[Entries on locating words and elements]
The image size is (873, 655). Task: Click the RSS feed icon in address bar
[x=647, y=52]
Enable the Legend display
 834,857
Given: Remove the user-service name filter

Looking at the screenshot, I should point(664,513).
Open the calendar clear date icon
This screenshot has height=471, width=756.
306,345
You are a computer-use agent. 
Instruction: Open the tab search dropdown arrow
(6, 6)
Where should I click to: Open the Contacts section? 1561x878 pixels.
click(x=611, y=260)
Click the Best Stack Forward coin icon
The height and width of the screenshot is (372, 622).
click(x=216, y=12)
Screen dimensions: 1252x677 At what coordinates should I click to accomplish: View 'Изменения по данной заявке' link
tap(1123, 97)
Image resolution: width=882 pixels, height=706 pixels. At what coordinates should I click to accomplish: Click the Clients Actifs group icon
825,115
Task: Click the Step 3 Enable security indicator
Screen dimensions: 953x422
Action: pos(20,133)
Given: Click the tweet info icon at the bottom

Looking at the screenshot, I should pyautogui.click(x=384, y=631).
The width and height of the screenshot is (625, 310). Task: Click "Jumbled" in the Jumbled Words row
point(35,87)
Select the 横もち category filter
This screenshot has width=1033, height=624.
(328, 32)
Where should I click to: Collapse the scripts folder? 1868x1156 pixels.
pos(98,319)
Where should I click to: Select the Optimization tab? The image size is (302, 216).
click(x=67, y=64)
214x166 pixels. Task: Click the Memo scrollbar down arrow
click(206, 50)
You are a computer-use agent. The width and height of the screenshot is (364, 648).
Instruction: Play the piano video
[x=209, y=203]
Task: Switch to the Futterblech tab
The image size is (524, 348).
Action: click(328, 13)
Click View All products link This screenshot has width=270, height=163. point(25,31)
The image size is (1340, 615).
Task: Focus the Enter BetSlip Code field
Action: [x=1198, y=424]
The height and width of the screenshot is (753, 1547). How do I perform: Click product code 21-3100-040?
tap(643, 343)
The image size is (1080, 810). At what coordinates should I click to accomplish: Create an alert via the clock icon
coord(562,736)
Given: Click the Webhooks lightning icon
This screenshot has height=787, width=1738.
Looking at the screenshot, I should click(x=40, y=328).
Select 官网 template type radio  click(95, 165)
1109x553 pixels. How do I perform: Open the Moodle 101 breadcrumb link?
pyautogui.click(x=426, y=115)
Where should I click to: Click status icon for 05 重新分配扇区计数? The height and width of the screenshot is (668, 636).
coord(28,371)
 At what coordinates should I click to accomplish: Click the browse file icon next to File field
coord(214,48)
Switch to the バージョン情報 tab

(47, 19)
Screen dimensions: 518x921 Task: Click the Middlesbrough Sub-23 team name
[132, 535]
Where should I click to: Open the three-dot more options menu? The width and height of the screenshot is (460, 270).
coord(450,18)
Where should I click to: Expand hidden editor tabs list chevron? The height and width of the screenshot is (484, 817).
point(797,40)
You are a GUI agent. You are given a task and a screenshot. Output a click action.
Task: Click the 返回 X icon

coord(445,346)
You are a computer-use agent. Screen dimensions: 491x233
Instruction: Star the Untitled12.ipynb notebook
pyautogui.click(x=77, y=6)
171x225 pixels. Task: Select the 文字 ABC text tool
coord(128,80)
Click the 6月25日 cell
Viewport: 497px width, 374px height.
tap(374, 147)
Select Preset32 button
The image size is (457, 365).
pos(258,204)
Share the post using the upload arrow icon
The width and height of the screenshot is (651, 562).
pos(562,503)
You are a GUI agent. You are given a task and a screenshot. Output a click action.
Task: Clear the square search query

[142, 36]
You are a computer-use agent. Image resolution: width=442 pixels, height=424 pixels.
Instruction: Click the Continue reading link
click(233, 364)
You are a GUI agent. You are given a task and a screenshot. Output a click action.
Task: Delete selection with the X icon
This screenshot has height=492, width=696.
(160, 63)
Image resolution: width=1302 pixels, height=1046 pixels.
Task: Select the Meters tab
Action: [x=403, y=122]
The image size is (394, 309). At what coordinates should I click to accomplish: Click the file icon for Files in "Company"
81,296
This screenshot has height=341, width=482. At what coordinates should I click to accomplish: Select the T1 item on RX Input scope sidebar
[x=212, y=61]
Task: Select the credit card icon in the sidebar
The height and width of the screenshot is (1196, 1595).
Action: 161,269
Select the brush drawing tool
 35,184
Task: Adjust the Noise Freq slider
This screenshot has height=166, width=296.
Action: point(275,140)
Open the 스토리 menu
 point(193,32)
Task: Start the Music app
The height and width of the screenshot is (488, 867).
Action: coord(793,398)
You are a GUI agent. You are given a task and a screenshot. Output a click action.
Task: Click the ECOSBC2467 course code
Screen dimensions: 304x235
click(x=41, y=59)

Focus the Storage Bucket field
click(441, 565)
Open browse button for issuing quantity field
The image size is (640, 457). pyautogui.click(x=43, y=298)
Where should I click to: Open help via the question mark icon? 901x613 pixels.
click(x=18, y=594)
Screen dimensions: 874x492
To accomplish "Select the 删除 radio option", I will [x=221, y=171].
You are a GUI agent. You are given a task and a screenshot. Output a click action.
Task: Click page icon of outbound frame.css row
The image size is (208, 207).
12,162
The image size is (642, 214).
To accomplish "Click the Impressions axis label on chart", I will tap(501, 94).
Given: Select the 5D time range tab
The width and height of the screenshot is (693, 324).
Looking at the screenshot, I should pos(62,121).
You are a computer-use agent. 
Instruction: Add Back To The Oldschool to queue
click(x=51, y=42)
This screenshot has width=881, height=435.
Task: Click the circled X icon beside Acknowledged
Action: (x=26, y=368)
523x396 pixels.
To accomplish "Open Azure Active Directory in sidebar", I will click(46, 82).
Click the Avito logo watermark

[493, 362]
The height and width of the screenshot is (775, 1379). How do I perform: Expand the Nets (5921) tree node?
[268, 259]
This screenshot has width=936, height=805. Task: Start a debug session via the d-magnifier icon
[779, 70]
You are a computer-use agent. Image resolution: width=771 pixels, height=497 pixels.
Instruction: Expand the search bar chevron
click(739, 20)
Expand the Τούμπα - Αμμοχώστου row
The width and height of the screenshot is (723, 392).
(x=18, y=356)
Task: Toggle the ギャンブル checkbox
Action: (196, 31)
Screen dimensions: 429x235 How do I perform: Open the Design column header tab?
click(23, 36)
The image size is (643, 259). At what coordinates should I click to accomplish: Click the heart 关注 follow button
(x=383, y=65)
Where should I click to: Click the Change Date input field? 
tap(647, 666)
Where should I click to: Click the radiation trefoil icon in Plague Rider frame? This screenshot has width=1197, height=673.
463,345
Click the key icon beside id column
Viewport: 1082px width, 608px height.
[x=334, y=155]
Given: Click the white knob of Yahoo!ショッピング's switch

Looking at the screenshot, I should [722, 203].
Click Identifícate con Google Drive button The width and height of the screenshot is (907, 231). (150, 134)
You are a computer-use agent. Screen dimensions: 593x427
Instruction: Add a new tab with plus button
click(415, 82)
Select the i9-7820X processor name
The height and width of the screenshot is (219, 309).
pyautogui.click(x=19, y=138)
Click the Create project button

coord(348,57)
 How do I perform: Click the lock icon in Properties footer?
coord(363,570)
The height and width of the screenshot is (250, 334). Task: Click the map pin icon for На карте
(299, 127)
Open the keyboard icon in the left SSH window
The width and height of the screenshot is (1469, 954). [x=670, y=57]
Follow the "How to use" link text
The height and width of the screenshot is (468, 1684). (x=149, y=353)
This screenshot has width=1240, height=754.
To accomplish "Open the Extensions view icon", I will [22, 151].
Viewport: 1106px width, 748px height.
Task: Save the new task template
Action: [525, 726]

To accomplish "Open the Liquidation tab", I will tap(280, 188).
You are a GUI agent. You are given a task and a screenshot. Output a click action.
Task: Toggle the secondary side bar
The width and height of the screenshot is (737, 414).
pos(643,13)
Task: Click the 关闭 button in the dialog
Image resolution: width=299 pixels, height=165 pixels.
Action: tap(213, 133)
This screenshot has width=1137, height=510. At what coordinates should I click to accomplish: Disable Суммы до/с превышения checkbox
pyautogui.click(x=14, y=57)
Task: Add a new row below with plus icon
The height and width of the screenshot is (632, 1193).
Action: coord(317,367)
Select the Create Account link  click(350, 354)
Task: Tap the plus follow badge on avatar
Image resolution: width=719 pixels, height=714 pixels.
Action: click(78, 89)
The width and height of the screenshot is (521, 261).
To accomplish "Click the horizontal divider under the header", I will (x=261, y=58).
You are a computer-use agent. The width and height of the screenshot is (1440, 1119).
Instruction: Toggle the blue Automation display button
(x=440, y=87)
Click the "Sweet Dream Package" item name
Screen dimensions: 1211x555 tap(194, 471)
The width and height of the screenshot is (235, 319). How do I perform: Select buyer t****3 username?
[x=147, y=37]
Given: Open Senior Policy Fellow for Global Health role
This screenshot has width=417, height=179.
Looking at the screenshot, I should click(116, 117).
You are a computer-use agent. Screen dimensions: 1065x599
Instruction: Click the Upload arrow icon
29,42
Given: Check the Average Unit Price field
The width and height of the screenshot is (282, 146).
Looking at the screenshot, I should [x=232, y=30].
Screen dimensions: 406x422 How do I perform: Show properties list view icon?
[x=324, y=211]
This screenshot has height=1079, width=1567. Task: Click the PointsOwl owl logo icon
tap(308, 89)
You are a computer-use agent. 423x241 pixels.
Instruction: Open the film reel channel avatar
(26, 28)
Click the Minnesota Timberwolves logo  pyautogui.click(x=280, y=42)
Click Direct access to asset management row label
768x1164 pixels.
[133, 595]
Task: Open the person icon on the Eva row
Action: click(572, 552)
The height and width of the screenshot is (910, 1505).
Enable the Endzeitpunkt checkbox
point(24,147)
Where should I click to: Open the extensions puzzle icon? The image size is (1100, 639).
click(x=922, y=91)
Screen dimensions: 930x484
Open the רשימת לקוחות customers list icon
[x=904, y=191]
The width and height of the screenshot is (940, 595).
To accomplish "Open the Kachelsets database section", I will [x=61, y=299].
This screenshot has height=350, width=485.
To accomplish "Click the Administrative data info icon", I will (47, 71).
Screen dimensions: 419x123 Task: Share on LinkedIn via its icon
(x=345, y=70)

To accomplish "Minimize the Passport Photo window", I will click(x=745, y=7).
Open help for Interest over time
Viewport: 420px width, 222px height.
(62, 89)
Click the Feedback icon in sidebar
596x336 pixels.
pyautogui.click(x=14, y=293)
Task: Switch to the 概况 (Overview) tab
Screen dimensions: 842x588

## YOUR GOAL
Gather every line of the items above that contains the string "arrow", and copy each such line in full.

## EXERCISE OUTPUT
Instruction: Open the tab search dropdown arrow
214x166 pixels. Task: Click the Memo scrollbar down arrow
Share the post using the upload arrow icon
Instruction: Click the Upload arrow icon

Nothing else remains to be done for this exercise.